### Passage to read
A tale of two sectors: Aviation soars while railways crawl

As many as 101 million people took domestic flights from last April to November, an ascent that will take this fiscal year’s count past 150 million to surpass the 141.6 million recorded in 2019-20.
As many as 101 million people took domestic flights from last April to November, an ascent that will take this fiscal year’s count past 150 million to surpass the 141.6 million recorded in 2019-20.

Summary

  • There’s a boom in aviation fuelled by holiday demand amid a post-pandemic roar back to the skies. But this should not overshadow India’s lumbering recovery in railway traffic.

In the soaring air-fares encountered by would-be holidayers this summer, both demand and supply factors can be seen at play. Seat availability is held back not just by snarls left by covid in global aviation support systems and slow aircraft delivery by plane-makers, but also by domestic dynamics. Airport capacity, as in Mumbai, is under strain. With Indian skies under a near duopoly, we cannot count on rivalry to restrain fares from rising sharply in response to an upsurge in flying. This flier boom also appears to have an unusual blend of fuels, both springing from consumer behaviour. Easily identifiable is ‘revenge travel,’ an attempt at getting even with the pandemic lock-in. This impulse may well have merged with the ‘Yolo mindset’: You Only Live Once. The motive here, too, is to live it up. Taking a more expansive view, an echo of the West’s ‘Roaring 20s’ (after the Spanish flu a century ago) may be upon us, a wave of relief exuberance that should boost the ‘experience economy.’ A less visible contributor to the urge to fly off on holiday, though, might be what’s known as the ‘wealth effect.’ While anecdotes are all we have to back this, the satisfaction of an enlarged stock portfolio can cue a splurge on a getaway, even as market indices suggest that sizeable gains have been made in recent times, and that too, on a robustly expanded base of equity ownership. That India’s local market for civil aviation is about to regain its peak size in 2023-24, thus, is not a surprise.

### Explore the material
- A) List every term that the article on aviation and railways sets off in single quotation marks.
- B) State whether each statement agrees with the article on aviation and railways, answering yes or no and quoting the words that decide it.
(i) About 101 million people took domestic flights between April and November.
(ii) Solid statistical evidence supports the role of the wealth effect in holiday flying.
(iii) Competition among airlines can be relied on to keep fares from rising sharply.

### Given information

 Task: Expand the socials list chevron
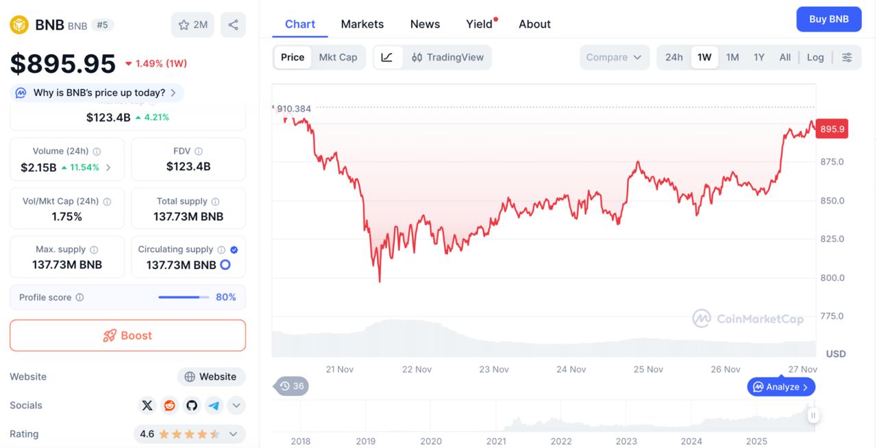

### Answers
- A)
‘revenge travel’
‘Yolo mindset’
‘Roaring 20s’
‘experience economy’
‘wealth effect’

- B)
(i) Yes: "As many as 101 million people took domestic flights from last April to November"
(ii) No: "While anecdotes are all we have to back this"
(iii) No: "With Indian skies under a near duopoly, we cannot count on rivalry to restrain fares from rising sharply in response to an upsurge in flying"